Kurt, what's the PSRR of this amp?
Does this amp have low reactivity to speaker load? If so, is it due to the implementation of the 3rd feedback loop?

Hi KLe!

I also found the TC way of solving the output impedance problem sofisticated.
It is not so that they made it doing "clean and smooth" measurement results, but they did manage to get both THD+N and output impedance down to almost unimagenable values.

The PSRR is not stted by TC, but we,ve made experiments with very high ESR caps from Philips, resulting in ripple @ 5V and even more, without any influence on power delivery. This is due to the design, which if the supply voltage decreases, then the modulator will just increase time.
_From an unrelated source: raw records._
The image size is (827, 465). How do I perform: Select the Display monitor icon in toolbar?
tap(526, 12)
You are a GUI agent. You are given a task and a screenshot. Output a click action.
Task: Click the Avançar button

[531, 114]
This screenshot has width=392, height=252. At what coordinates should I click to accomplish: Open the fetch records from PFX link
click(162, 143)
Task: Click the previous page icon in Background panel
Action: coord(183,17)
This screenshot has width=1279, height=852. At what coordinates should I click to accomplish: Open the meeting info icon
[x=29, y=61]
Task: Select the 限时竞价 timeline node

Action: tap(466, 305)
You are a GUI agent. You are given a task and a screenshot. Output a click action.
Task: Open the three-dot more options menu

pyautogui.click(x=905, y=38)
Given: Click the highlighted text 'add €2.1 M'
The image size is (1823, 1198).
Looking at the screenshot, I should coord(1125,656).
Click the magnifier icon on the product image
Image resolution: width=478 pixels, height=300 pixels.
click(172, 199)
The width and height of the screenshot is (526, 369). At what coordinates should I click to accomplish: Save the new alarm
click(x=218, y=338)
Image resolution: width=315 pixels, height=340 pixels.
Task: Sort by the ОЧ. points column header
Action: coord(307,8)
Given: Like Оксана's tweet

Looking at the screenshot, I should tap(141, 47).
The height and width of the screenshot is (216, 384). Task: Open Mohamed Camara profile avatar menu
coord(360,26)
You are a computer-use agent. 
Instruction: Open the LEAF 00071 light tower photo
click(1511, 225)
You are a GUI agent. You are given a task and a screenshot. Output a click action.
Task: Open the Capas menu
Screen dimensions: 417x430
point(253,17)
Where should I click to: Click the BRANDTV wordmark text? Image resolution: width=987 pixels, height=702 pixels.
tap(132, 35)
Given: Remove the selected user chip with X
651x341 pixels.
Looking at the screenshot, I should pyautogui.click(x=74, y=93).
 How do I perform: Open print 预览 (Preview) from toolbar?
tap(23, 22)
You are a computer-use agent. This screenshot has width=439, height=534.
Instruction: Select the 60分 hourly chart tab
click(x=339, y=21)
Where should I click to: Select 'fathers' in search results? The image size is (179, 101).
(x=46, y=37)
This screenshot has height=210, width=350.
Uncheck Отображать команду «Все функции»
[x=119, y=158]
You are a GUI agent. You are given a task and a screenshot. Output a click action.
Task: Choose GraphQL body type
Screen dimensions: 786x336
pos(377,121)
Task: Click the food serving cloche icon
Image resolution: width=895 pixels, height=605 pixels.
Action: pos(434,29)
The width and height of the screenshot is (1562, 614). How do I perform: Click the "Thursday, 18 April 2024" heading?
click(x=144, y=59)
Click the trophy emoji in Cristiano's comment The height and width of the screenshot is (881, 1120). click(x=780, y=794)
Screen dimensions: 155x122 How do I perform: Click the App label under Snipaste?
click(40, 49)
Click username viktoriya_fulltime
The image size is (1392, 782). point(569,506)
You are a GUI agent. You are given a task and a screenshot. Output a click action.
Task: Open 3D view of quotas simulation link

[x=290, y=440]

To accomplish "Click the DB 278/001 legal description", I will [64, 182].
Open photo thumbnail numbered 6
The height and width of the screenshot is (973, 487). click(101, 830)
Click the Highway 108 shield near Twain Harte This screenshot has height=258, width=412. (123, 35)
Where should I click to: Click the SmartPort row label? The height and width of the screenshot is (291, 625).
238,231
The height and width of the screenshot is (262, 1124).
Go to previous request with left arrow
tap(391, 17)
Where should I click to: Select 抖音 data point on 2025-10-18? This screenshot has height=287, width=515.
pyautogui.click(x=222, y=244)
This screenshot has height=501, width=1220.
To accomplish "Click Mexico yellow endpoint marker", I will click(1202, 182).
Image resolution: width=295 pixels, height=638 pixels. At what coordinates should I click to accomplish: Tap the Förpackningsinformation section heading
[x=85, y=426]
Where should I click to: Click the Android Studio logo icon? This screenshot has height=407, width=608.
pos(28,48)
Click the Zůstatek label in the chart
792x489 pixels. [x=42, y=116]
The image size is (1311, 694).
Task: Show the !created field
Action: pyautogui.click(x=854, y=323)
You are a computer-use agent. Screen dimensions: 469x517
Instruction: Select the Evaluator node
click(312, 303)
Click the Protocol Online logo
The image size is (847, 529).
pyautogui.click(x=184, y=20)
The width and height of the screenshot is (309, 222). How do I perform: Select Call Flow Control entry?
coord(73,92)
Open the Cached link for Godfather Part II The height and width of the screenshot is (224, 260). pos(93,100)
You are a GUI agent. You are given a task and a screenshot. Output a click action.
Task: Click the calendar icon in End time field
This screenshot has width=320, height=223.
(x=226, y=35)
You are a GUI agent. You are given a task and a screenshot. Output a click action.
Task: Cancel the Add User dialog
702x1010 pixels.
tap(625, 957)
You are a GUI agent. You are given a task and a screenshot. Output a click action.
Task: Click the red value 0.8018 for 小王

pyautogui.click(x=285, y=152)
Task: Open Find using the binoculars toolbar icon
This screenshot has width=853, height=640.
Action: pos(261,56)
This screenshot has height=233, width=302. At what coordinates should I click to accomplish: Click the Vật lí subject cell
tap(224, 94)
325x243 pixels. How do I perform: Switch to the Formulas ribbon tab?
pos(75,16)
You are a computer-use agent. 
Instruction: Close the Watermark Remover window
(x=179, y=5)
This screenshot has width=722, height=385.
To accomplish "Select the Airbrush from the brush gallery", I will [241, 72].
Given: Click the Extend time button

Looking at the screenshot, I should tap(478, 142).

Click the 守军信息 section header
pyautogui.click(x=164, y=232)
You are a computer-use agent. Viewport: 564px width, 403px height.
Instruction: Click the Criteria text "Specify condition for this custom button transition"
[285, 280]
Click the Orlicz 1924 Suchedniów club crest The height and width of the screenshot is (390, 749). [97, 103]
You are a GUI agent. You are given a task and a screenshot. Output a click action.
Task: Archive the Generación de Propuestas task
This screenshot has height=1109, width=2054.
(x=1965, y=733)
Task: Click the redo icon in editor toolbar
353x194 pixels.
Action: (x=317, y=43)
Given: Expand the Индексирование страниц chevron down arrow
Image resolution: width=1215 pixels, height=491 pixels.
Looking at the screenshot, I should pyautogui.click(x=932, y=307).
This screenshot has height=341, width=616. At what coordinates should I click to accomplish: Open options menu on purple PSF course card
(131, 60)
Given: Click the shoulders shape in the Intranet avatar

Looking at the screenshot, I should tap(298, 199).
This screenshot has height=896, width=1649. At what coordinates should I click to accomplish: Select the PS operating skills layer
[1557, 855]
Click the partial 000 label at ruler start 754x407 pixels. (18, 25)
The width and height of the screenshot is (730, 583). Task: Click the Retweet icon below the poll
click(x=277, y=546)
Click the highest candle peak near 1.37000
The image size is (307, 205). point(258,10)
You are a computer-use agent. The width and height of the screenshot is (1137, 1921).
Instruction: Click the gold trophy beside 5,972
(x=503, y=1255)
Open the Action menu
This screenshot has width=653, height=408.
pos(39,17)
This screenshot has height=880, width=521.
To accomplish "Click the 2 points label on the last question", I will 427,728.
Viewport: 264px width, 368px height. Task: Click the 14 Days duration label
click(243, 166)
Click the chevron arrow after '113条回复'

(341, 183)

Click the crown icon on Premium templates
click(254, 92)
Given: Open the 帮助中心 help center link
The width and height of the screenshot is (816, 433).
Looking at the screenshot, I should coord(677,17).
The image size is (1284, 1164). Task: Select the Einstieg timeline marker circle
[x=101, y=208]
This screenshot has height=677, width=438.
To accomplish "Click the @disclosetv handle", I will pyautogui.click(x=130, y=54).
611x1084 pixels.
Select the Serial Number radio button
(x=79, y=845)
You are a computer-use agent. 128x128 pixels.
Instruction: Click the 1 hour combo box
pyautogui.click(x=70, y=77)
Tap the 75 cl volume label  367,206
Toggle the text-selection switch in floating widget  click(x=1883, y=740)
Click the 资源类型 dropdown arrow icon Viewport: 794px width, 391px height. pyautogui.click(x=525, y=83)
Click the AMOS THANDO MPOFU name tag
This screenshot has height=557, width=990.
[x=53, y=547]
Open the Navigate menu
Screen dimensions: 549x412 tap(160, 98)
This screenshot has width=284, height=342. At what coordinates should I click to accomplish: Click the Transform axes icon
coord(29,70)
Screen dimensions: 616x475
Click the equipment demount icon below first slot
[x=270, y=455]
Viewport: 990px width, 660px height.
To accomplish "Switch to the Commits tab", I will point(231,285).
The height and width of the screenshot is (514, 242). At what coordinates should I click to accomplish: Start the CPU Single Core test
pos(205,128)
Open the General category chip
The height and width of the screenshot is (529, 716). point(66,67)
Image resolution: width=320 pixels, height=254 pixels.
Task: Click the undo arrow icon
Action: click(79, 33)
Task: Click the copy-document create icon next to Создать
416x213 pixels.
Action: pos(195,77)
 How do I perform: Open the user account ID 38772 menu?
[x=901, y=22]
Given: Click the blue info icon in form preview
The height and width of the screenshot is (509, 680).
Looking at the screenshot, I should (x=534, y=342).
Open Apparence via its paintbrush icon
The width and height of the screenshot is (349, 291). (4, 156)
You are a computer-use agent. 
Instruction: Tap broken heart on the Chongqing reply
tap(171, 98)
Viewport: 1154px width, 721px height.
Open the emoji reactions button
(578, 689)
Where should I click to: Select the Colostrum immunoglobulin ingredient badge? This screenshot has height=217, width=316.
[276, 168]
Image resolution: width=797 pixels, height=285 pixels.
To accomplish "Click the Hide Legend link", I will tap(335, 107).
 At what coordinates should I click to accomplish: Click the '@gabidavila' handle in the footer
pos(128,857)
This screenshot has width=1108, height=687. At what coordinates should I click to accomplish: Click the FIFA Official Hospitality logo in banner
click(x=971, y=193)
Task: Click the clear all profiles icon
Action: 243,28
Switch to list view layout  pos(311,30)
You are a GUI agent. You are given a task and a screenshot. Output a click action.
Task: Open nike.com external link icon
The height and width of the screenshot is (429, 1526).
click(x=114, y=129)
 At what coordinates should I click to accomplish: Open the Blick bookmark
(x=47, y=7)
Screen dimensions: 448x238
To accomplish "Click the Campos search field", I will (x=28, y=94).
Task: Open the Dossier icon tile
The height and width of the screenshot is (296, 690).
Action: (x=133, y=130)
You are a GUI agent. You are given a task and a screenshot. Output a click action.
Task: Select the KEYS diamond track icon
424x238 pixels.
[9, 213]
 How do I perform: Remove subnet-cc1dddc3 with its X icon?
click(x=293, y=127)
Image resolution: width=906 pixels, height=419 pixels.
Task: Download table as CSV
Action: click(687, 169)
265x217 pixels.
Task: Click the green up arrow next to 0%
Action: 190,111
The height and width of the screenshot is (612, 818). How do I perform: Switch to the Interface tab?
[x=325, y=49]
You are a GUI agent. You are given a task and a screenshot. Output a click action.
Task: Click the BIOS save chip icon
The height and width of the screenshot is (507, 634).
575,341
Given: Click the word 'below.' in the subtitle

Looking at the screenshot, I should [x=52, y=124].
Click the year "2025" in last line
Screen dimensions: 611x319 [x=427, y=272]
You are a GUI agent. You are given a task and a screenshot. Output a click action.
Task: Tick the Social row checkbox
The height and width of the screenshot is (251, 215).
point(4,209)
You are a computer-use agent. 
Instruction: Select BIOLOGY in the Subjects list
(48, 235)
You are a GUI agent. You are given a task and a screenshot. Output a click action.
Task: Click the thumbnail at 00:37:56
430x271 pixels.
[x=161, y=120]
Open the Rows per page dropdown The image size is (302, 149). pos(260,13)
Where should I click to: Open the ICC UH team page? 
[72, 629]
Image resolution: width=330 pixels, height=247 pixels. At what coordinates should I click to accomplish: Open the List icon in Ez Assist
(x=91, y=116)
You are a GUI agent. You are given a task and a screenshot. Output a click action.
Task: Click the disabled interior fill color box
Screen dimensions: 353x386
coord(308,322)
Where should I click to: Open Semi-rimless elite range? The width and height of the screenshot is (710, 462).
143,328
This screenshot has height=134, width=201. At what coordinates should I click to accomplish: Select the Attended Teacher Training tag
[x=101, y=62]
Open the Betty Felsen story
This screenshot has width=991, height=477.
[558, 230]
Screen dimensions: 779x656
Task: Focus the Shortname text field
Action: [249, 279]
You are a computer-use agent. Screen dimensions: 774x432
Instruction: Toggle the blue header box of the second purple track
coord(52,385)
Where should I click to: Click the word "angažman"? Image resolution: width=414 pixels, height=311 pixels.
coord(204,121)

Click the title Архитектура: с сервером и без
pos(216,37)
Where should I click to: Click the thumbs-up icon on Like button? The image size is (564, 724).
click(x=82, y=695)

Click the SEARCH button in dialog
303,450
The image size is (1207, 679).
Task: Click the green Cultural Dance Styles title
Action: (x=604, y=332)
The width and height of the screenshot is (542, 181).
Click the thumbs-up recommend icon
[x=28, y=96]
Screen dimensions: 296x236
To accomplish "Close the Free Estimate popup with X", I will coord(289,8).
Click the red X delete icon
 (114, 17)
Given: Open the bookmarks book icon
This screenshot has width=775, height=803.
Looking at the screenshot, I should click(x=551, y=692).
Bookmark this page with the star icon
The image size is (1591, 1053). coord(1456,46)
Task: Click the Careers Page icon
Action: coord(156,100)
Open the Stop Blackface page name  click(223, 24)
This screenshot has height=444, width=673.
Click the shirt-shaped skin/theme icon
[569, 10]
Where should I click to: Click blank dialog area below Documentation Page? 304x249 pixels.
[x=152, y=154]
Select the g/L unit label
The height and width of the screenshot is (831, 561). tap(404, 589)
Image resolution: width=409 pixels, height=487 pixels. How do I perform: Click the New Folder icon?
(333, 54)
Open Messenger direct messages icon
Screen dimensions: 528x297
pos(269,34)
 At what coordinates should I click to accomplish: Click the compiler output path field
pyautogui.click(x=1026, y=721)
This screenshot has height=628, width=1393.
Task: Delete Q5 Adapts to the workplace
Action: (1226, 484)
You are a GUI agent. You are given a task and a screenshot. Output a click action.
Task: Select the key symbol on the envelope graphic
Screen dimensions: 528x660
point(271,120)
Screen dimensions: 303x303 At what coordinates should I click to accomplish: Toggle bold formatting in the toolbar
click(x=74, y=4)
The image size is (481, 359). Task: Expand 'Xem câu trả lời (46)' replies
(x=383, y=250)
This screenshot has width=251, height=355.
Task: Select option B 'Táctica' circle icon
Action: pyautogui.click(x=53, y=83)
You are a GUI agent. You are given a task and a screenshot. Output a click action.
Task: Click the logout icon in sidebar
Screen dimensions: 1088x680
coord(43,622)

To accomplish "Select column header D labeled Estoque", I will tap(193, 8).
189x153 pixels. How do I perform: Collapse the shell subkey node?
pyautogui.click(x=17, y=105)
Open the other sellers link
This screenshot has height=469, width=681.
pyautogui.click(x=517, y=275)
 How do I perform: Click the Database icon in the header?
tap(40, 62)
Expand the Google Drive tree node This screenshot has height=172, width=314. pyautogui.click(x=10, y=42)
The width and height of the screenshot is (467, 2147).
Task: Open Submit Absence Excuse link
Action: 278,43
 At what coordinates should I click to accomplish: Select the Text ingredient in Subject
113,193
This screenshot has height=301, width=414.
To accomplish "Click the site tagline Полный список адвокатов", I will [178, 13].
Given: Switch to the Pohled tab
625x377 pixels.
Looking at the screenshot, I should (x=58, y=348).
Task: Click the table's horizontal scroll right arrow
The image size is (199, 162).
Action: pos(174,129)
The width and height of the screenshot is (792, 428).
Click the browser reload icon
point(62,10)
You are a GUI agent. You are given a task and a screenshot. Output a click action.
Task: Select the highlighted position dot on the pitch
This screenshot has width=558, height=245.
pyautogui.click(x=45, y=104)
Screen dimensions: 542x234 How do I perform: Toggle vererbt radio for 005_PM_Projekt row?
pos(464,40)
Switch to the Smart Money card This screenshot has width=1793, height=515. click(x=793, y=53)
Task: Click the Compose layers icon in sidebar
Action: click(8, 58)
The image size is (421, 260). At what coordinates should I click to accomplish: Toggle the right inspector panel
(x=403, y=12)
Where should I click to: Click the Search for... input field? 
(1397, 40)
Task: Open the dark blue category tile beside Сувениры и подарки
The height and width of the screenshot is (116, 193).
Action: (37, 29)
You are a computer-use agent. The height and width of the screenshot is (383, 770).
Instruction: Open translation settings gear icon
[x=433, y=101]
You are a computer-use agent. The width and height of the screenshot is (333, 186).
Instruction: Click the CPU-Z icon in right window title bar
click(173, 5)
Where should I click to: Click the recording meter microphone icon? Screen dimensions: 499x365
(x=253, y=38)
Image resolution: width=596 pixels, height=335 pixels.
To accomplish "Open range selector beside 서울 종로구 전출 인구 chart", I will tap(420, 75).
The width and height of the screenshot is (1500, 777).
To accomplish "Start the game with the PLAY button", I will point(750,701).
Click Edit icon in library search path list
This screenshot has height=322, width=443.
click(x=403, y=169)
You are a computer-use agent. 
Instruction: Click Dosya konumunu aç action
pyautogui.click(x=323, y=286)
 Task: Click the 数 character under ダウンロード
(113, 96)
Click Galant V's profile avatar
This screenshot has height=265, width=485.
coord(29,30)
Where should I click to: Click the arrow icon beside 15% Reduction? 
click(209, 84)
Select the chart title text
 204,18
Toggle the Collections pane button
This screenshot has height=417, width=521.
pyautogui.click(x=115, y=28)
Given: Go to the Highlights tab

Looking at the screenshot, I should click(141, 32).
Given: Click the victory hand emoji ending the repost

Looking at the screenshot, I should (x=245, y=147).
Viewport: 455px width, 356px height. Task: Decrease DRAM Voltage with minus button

So theoretically ripple is no issue for concern.
But a sitching amp do need power en very short jerks, wich makes the high frequency behaviour of the power supply pretty important. Therefor a very low impedance power supply is needed, and at best if it has low impedance at high frequencies as well.

The abillityy to drive difficult speakers speakers should be excellent, though I do not know how it responds on reactive loads. reactive loads is normally a challenge for switching amps. Ive also seen some trouble with switching amps, that cannot be turned on without load, I think Ive seen 3 or 4 switcing amps send out smoke doing that.
This one is perfectly stable in any regard, even if you pull the plug playing really loud, you just plug it again, the only thing that happans is: music - no music and so on. No blob bump fssst or anything at all.
TC states its max output current to more than 60A peak, and max power is 200 Watts @ 8 Ohm, DNR is a smashing 113 dB with standard buffer unweighted.

It is a very strong amplifier indeed, and I think it must be due to the third loop, because it lowers the outputimpedance that much, that is my belief.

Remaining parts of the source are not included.